_The exercise_.
Turn every line of the records below into a Markdown table with the columns Row and Line. Number the rows in order and skip blank lines.

* BEGIN Records for this exercise *

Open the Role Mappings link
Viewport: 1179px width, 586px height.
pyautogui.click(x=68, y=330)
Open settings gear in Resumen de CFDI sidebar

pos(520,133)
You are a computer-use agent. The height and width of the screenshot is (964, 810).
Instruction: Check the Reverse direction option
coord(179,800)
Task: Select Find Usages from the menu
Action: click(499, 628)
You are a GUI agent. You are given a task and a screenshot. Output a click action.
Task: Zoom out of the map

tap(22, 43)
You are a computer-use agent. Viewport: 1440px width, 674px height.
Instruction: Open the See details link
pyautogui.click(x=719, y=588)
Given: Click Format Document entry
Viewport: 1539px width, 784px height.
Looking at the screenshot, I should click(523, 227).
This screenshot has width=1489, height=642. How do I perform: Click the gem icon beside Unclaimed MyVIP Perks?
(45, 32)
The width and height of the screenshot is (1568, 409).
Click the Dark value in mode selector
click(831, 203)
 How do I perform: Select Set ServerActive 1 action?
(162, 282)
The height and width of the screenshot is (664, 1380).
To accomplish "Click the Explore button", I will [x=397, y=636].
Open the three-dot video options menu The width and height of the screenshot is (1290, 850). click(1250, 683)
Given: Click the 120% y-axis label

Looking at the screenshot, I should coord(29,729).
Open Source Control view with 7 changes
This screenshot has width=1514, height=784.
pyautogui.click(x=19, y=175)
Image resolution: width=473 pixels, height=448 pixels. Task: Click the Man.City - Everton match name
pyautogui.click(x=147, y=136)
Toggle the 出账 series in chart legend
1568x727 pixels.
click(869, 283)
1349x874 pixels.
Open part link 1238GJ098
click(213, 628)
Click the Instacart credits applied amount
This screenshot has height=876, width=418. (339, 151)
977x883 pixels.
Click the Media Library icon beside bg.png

* END Records for this exercise *

_Written answer_.
| Row | Line |
|---|---|
| 1 | Open the Role Mappings link |
| 2 | Viewport: 1179px width, 586px height. |
| 3 | pyautogui.click(x=68, y=330) |
| 4 | Open settings gear in Resumen de CFDI sidebar |
| 5 | pos(520,133) |
| 6 | You are a computer-use agent. The height and width of the screenshot is (964, 810). |
| 7 | Instruction: Check the Reverse direction option |
| 8 | coord(179,800) |
| 9 | Task: Select Find Usages from the menu |
| 10 | Action: click(499, 628) |
| 11 | You are a GUI agent. You are given a task and a screenshot. Output a click action. |
| 12 | Task: Zoom out of the map |
| 13 | tap(22, 43) |
| 14 | You are a computer-use agent. Viewport: 1440px width, 674px height. |
| 15 | Instruction: Open the See details link |
| 16 | pyautogui.click(x=719, y=588) |
| 17 | Given: Click Format Document entry |
| 18 | Viewport: 1539px width, 784px height. |
| 19 | Looking at the screenshot, I should click(523, 227). |
| 20 | This screenshot has width=1489, height=642. How do I perform: Click the gem icon beside Unclaimed MyVIP Perks? |
| 21 | (45, 32) |
| 22 | The width and height of the screenshot is (1568, 409). |
| 23 | Click the Dark value in mode selector |
| 24 | click(831, 203) |
| 25 |  How do I perform: Select Set ServerActive 1 action? |
| 26 | (162, 282) |
| 27 | The height and width of the screenshot is (664, 1380). |
| 28 | To accomplish "Click the Explore button", I will [x=397, y=636]. |
| 29 | Open the three-dot video options menu The width and height of the screenshot is (1290, 850). click(1250, 683) |
| 30 | Given: Click the 120% y-axis label |
| 31 | Looking at the screenshot, I should coord(29,729). |
| 32 | Open Source Control view with 7 changes |
| 33 | This screenshot has width=1514, height=784. |
| 34 | pyautogui.click(x=19, y=175) |
| 35 | Image resolution: width=473 pixels, height=448 pixels. Task: Click the Man.City - Everton match name |
| 36 | pyautogui.click(x=147, y=136) |
| 37 | Toggle the 出账 series in chart legend |
| 38 | 1568x727 pixels. |
| 39 | click(869, 283) |
| 40 | 1349x874 pixels. |
| 41 | Open part link 1238GJ098 |
| 42 | click(213, 628) |
| 43 | Click the Instacart credits applied amount |
| 44 | This screenshot has height=876, width=418. (339, 151) |
| 45 | 977x883 pixels. |
| 46 | Click the Media Library icon beside bg.png |